Stored data

——————

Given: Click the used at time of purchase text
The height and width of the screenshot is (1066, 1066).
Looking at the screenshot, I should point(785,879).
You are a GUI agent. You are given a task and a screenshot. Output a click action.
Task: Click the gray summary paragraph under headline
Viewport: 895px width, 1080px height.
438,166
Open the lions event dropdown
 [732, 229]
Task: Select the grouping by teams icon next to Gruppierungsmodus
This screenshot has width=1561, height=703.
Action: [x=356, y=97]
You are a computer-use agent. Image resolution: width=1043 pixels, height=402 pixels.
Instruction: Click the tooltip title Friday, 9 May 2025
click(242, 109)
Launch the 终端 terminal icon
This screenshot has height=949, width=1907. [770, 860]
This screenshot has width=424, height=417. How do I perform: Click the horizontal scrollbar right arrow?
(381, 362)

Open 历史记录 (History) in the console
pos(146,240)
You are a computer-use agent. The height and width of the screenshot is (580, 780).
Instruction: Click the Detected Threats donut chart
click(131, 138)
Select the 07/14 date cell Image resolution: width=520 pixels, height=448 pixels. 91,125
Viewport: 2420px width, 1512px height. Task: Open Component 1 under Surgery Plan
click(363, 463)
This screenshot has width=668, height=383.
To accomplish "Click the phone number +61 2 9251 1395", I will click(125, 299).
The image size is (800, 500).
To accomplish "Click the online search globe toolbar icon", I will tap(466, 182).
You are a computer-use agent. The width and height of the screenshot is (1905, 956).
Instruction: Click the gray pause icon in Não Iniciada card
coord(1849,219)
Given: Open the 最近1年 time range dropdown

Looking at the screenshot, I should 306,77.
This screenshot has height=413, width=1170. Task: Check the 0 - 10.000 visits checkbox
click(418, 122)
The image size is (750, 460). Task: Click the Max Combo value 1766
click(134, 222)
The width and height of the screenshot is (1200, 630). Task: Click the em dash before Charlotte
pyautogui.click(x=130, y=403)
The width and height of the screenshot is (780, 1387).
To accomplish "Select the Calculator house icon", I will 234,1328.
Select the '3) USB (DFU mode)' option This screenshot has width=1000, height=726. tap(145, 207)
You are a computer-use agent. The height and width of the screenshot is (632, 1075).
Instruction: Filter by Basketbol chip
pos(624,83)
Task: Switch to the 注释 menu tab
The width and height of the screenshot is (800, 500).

——————

Problem to solve. Filter the records for lines holding the string "will". Copy each one.

Written answer.
To accomplish "Click the phone number +61 2 9251 1395", I will click(125, 299).
To accomplish "Click the online search globe toolbar icon", I will tap(466, 182).
To accomplish "Select the Calculator house icon", I will 234,1328.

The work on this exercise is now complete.